RuntimeError: generator raised StopIteration
chrisspen opened this issue · 6 comments
Attempting to run the example kur -v train speech.yml
ends after about an hour with the error:
Traceback (most recent call last):
File "~/myproject/env/bin/kur", line 8, in <module>
sys.exit(main())
File "~/myproject/env/lib/python3.7/site-packages/kur/__main__.py", line 492, in main
sys.exit(args.func(args) or 0)
File "~/myproject/env/lib/python3.7/site-packages/kur/__main__.py", line 64, in train
func(step=args.step)
File "~/myproject/env/lib/python3.7/site-packages/kur/kurfile.py", line 434, in func
return trainer.train(**defaults)
File "~/myproject/env/lib/python3.7/site-packages/kur/model/executor.py", line 295, in train
**kwargs
File "~/myproject/env/lib/python3.7/site-packages/kur/model/executor.py", line 768, in wrapped_train
for num_batches, batch in parallelize(enumerate(provider)):
RuntimeError: generator raised StopIteration
and no weights
file is output anywhere. Is this an bug or the expected behavior?
Chris,
The full spec is:
weights:
initial: "/path/to/load/first/weights"
last: "/path/to/save/when/exiting"
checkpoint:
path: "/path/to/save/checkpoints"
minutes: "{{ checkpoint_time }}"
validation: "{{ batch size }}"
Are you using the default speech.yml in your tests?
Yes. I see no weights
or checkpoint
sections in your speech.yml
file. Where are those defined?
When you look in the 'train' section you see a 'weights' section that imports in the weights from the 'settings' section:
train:
data:
# A "speech_recognition" data supplier will create these data sources:
# utterance, utterance_length, transcript, transcript_length, duration
- speech_recognition:
<<: *data
url: "https://kur.deepgram.com/data/lsdc-train.tar.gz"
checksum: >-
fc414bccf4de3964f895eaa9d0e245ea28810a94be3079b55505cf0eb1644f94
weights: *weights
If you replace that with what I have above it should save checkpoints and a 'last' set of weights when the model stops. Paths can be relative so naming things like 'last.model.kur' and 'checkpoint.model.kur' allows you to just create a new directory, copy in the yml files and execute if you want to start a new model.

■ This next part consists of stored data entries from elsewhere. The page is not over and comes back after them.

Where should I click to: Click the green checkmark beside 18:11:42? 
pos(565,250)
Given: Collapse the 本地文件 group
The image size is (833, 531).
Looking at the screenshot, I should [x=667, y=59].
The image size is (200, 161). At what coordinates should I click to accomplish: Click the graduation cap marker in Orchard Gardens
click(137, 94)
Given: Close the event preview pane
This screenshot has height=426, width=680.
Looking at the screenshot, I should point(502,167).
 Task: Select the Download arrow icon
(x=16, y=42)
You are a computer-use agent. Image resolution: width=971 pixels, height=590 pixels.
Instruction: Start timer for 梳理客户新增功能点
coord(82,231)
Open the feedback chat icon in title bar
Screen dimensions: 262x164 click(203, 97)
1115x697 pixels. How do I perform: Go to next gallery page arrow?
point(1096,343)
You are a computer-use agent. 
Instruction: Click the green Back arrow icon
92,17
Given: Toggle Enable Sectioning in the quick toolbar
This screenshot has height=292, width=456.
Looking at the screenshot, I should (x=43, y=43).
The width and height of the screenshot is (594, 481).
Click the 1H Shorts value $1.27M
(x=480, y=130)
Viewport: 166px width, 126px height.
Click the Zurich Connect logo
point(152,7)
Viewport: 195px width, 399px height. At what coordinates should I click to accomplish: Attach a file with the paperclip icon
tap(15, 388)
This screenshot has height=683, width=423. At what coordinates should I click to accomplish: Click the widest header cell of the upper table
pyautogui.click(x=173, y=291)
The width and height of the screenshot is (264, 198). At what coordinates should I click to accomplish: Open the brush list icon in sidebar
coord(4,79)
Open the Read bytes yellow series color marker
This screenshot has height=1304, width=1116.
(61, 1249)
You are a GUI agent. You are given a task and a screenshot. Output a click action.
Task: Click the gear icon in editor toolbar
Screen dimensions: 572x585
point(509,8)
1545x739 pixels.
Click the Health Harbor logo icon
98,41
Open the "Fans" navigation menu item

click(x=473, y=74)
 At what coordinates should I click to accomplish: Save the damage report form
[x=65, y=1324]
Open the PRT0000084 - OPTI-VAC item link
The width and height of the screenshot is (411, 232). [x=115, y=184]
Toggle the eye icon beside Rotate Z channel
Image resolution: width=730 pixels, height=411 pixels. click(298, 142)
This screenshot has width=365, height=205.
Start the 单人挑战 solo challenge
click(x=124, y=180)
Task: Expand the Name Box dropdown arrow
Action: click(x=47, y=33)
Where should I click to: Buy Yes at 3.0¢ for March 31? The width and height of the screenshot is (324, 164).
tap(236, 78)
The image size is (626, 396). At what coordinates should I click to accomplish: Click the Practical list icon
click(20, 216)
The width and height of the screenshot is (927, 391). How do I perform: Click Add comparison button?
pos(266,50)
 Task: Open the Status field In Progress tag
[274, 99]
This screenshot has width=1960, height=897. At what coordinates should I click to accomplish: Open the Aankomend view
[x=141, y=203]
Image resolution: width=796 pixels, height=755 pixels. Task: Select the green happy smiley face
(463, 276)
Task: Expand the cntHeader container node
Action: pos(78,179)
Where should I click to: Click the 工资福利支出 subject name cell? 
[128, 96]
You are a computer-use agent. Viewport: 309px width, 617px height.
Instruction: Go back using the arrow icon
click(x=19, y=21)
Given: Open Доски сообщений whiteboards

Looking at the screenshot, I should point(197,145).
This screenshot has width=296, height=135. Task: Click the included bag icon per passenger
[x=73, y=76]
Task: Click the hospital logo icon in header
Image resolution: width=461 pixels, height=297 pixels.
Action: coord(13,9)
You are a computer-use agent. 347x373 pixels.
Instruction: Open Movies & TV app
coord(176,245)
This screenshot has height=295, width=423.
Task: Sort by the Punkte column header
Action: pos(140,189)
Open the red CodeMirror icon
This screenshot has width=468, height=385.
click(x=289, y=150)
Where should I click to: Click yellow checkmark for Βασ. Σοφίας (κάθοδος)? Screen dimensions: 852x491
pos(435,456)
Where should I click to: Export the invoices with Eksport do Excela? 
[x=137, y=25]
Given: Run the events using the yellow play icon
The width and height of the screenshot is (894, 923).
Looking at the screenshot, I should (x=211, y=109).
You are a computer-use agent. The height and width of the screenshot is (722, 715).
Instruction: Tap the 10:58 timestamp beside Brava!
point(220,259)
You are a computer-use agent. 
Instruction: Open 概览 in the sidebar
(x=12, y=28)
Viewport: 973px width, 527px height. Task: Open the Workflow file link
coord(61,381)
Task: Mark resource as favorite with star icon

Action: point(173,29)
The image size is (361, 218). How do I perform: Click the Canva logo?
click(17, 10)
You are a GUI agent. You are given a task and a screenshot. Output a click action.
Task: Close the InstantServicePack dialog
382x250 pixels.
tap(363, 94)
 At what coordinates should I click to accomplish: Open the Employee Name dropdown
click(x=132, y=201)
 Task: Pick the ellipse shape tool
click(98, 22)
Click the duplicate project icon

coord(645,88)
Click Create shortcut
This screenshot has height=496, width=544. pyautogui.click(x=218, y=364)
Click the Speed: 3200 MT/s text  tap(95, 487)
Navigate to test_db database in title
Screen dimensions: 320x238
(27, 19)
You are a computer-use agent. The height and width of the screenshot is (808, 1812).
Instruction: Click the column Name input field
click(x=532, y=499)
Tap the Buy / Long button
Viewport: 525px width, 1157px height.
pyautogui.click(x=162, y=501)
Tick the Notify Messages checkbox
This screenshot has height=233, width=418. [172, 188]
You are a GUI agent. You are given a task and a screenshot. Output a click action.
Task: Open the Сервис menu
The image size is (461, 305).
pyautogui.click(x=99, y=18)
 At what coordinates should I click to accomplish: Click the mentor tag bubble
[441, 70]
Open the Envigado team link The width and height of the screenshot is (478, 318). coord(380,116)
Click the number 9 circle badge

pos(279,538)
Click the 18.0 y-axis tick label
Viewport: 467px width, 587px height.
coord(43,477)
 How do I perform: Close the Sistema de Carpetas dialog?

You also need to make any similar changes to the 'validate' section.
If I make those changes, then kur doesn't run at all and fails with the exception:
Traceback (most recent call last):
File "~/.env/bin/kur", line 8, in <module>
sys.exit(main())
File "~/.env/lib/python3.7/site-packages/kur/__main__.py", line 492, in main
sys.exit(args.func(args) or 0)
File "~/.env/lib/python3.7/site-packages/kur/__main__.py", line 62, in train
spec = parse_kurfile(args.kurfile, args.engine)
File "~/.env/lib/python3.7/site-packages/kur/__main__.py", line 48, in parse_kurfile
spec.parse()
File "~/.env/lib/python3.7/site-packages/kur/kurfile.py", line 129, in parse
self.engine, builtin['train'], stack, include_key=True)
File "~/.env/lib/python3.7/site-packages/kur/kurfile.py", line 960, in _parse_section
evaluated = engine.evaluate(self.data[key], recursive=True)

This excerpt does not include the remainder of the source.